Task details
Give back exactly the lines of the data below, starting with the line that has "Task: Open the response more options ellipsis" and going on through the line that has "Task: Preview the form using the eye icon".

####

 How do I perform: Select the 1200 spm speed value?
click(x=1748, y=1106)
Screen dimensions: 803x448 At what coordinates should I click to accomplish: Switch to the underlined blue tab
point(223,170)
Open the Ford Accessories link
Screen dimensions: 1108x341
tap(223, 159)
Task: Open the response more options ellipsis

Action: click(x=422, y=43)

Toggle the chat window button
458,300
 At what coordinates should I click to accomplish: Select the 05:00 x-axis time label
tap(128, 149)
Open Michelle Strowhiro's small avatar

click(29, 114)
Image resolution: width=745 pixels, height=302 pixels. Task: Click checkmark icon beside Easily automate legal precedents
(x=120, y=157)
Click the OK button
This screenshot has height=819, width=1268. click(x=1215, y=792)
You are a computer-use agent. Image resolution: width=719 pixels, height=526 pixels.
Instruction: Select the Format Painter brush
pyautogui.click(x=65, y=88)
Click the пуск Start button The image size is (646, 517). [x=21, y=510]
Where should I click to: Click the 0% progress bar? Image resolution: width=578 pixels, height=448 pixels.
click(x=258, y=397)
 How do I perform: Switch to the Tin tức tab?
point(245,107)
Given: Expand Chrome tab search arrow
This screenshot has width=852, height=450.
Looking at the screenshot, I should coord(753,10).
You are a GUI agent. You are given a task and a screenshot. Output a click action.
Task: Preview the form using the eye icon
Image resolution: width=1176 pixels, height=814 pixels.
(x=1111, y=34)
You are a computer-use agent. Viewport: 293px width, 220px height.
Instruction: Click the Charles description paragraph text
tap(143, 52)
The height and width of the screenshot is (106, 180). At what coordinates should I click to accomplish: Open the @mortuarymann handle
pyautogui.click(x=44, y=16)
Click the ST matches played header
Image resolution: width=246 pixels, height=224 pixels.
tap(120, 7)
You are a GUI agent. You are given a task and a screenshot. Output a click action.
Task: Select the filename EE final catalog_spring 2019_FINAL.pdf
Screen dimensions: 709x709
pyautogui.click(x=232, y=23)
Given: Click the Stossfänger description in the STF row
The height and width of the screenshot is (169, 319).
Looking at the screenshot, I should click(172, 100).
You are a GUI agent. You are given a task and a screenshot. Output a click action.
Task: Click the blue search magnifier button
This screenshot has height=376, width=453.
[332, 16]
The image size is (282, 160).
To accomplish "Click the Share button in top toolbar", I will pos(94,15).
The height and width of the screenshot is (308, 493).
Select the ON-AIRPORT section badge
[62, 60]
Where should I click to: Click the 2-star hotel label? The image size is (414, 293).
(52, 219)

####

Reply
Task: Open the response more options ellipsis

Action: click(x=422, y=43)

Toggle the chat window button
458,300
 At what coordinates should I click to accomplish: Select the 05:00 x-axis time label
tap(128, 149)
Open Michelle Strowhiro's small avatar

click(29, 114)
Image resolution: width=745 pixels, height=302 pixels. Task: Click checkmark icon beside Easily automate legal precedents
(x=120, y=157)
Click the OK button
This screenshot has height=819, width=1268. click(x=1215, y=792)
You are a computer-use agent. Image resolution: width=719 pixels, height=526 pixels.
Instruction: Select the Format Painter brush
pyautogui.click(x=65, y=88)
Click the пуск Start button The image size is (646, 517). [x=21, y=510]
Where should I click to: Click the 0% progress bar? Image resolution: width=578 pixels, height=448 pixels.
click(x=258, y=397)
 How do I perform: Switch to the Tin tức tab?
point(245,107)
Given: Expand Chrome tab search arrow
This screenshot has width=852, height=450.
Looking at the screenshot, I should coord(753,10).
You are a GUI agent. You are given a task and a screenshot. Output a click action.
Task: Preview the form using the eye icon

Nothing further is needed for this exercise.